Problem:
In the listing below, a line holding "Viewport: 1389px width, 868px" and a line holding "Click the orange" mark the range. Retype both exactly, with all lines between them.

Material supplied:
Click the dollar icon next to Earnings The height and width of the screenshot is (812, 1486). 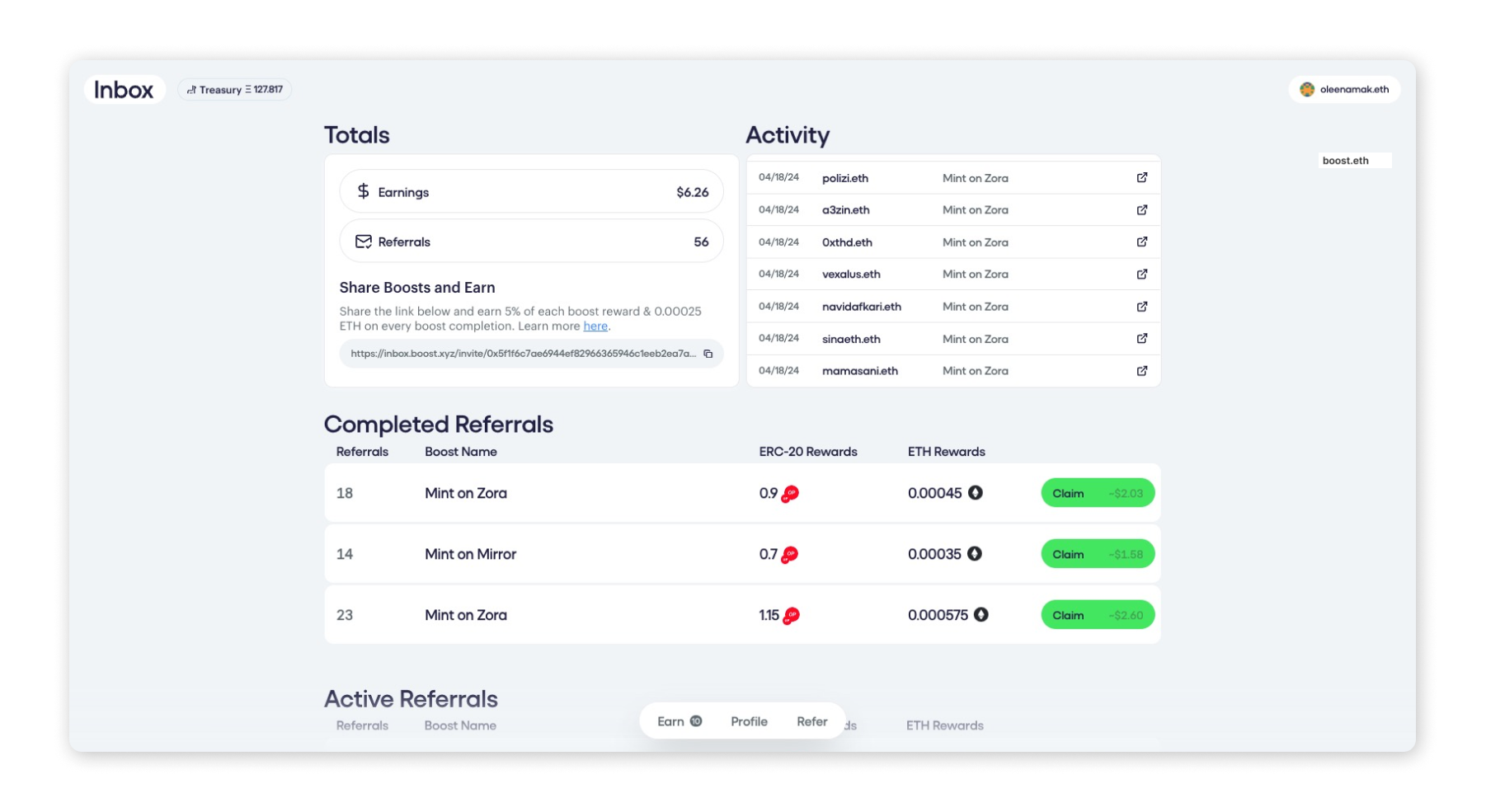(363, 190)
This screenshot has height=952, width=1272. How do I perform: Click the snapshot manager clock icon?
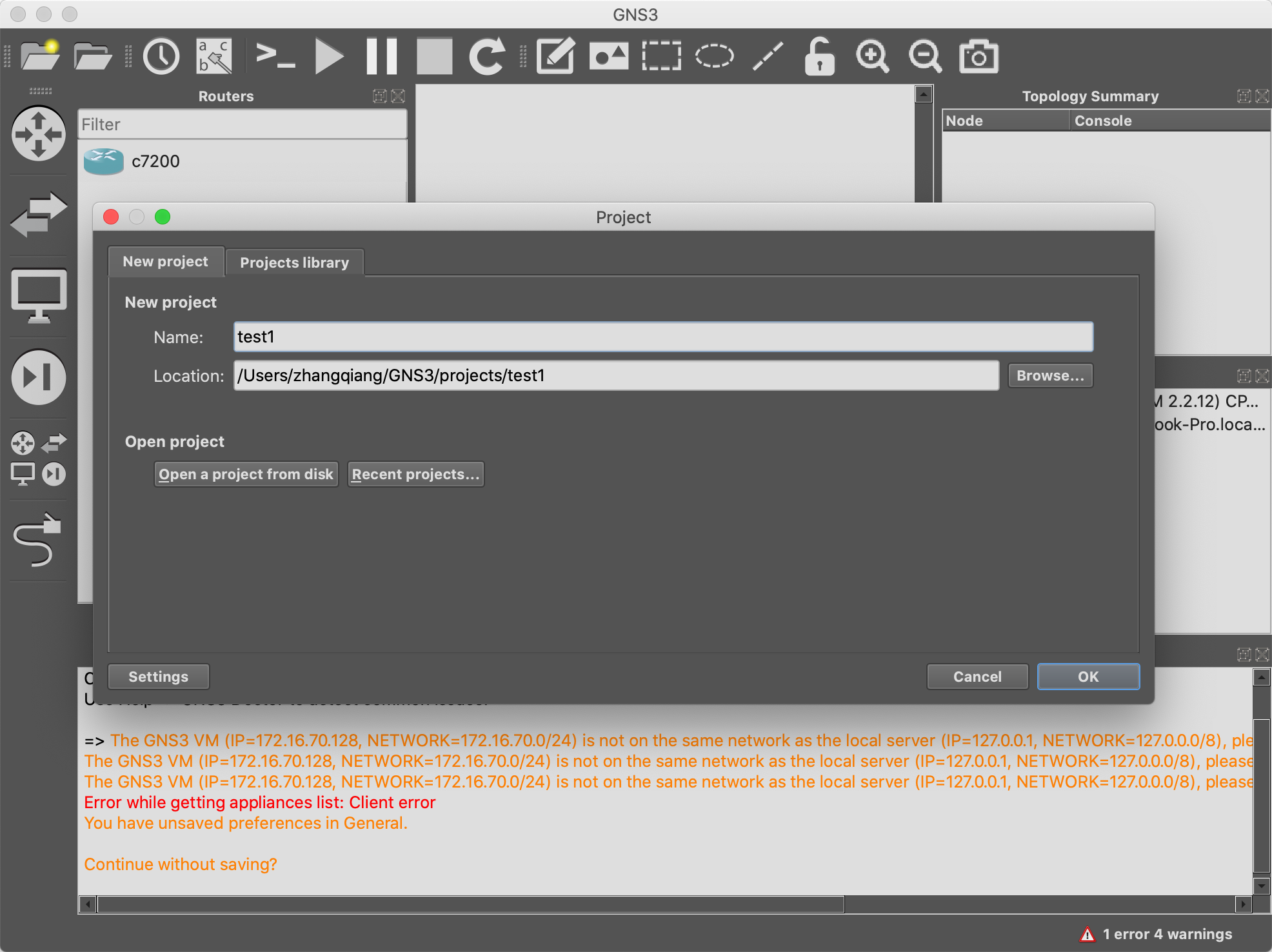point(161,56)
==
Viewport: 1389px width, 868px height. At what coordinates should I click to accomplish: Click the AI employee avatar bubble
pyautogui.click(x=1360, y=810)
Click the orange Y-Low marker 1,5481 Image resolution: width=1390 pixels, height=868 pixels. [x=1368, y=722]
...
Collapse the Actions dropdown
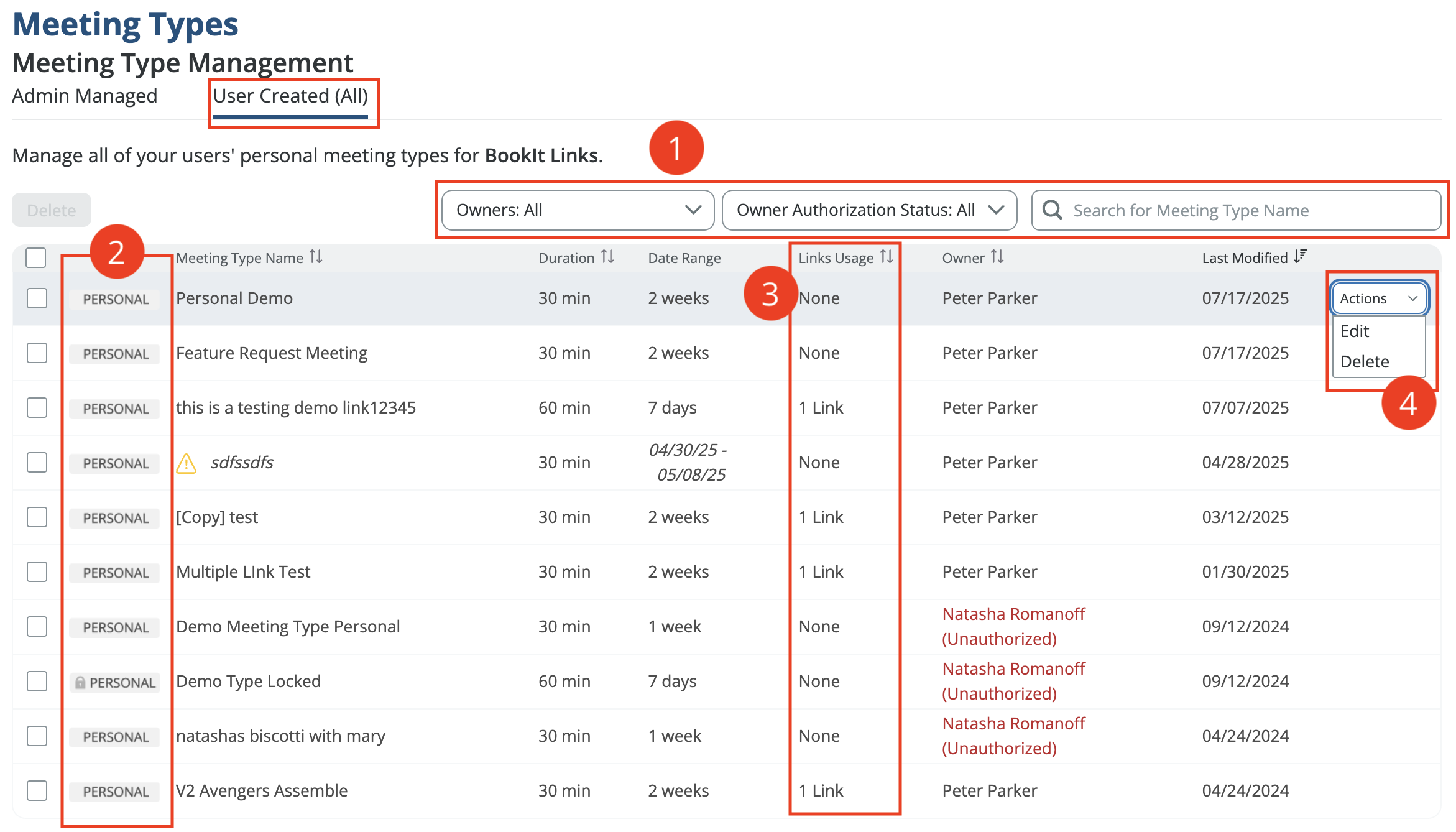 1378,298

Final answer:
Viewport: 1389px width, 868px height. At what coordinates should I click to accomplish: Click the AI employee avatar bubble
pyautogui.click(x=1360, y=810)
Click the orange Y-Low marker 1,5481 Image resolution: width=1390 pixels, height=868 pixels. [x=1368, y=722]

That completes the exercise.